The story line is pretty straight forward. The acting is somewhere between Univision novellas and Lifetime made-for-tv movies. One can imagine that the various characters in the serial will be broadly drawn characitures ... the earnest doctor reporting the paralyzation of the title character following a collision with a truck. The re-po man with the heart of gold but a job to do. The fresh-faced young lawyer in to protect a working man's rights against the heartless juggernaut of the truck drivers insurnace company and lawyers.
It’s a local adaptation of a national spate of serialized long-form TV commercials that BMW, NBC and others have been dabbling in. Call it Infomercials for the TiVo generation. I haven’t seen a huge amount of local chatter on Coach Foster but I’ll bet this goes over huge for Durham in generating new business.
On a larger scale, tactics like this can call as ad people up short.
It's no secret that we hipster adkrafters often (over)regard what we do as part art and part science. And with that regard comes, at times, an overinflated belief in the mid- to long-term social impact of what we do. The fact is that we work on campaigns that speak to a buyer in the language he aspires to speak and hopefully sell some stuff in the process. Not every consumer uses the same words or understands the words the same way we do.
There's a reason that personal trial lawyer spots often start out with the question "Have you been hurt in an auto accident?" It's simple. It's direct. And it rings straight through to the poor schmuck who lays carpet all day and has no health insurance. "You work hard," the spot tells us. "You got hurt. And now, your employer wants to get this matter behind him, probably screwing you in the process."
I throw out my back loading brochures into my car and a) my insurance pays for my treatment, b) my company goes out of its way to help me recover, including, possible, covering my out-of-pocket.

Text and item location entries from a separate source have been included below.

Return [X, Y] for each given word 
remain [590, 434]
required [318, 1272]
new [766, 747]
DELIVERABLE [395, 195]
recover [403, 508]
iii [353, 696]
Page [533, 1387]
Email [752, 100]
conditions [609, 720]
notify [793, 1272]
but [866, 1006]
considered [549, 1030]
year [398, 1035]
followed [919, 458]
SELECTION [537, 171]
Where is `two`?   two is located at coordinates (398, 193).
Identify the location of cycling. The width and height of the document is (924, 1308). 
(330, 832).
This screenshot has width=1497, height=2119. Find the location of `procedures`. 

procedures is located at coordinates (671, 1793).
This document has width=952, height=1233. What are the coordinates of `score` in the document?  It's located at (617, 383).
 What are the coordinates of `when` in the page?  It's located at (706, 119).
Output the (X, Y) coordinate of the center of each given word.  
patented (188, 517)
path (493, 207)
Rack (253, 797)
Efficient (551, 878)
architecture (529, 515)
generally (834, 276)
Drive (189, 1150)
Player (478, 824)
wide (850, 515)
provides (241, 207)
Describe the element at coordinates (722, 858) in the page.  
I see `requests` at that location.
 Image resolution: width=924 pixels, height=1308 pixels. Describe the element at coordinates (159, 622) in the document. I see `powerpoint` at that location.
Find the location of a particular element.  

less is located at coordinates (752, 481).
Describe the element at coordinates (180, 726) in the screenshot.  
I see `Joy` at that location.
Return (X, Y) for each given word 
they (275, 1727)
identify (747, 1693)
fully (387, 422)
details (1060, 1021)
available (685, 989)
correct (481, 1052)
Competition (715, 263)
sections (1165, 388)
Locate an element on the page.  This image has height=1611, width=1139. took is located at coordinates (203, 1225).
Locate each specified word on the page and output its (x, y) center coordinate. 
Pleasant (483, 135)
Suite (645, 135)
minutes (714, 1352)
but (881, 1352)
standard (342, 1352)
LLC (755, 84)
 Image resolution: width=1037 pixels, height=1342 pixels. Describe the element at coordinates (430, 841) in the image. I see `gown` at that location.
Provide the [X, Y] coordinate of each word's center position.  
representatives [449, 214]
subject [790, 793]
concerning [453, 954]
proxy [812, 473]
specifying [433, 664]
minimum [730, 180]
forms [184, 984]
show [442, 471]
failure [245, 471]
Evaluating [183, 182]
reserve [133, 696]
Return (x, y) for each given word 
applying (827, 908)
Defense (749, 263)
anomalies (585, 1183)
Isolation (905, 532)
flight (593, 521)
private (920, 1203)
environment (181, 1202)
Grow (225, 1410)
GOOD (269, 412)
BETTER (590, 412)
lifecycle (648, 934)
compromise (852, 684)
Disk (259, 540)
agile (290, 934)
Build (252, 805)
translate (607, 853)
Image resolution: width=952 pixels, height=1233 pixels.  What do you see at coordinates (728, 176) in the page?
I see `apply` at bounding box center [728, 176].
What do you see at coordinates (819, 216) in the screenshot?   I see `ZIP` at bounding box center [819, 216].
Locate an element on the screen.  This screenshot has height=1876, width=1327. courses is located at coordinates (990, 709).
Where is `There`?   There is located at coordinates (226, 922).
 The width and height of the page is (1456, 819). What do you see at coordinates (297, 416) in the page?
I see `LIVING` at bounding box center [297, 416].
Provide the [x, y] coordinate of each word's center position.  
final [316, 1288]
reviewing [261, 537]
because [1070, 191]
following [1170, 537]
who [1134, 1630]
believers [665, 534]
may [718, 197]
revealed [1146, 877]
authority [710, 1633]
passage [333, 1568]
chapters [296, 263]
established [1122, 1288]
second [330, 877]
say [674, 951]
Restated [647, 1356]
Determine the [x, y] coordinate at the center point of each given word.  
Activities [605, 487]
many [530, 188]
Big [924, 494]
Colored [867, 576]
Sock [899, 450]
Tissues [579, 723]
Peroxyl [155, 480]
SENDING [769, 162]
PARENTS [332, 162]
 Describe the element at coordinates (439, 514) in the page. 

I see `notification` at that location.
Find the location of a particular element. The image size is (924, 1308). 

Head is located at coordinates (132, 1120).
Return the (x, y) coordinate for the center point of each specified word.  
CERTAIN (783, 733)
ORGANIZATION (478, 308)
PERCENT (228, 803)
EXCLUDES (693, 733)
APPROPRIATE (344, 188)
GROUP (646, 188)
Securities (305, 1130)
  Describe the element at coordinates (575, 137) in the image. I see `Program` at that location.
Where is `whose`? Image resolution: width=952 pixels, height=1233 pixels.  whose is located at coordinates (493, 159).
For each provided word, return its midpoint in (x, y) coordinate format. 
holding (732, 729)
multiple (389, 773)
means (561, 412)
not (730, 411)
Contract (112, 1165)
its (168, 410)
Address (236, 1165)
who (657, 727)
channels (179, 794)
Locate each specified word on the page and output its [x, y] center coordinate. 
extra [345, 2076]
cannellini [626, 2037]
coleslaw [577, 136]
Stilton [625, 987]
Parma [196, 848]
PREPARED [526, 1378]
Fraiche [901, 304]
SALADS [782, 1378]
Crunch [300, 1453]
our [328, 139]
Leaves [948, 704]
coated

They do it to lessen their liability but also because it's the right thing to do.
Now, if I blow out my knees laying carpet for Major Homebuilders Amalgamated, Inc. and I can't work anymore, what am I going to do? Can't get Social Security yet. Don't have long-term disability insurance. SOmeone's going to pay. And then I see the Coach Foster thing on TV.
What do you in the WebSlog Army think I'm going to do? What would you do?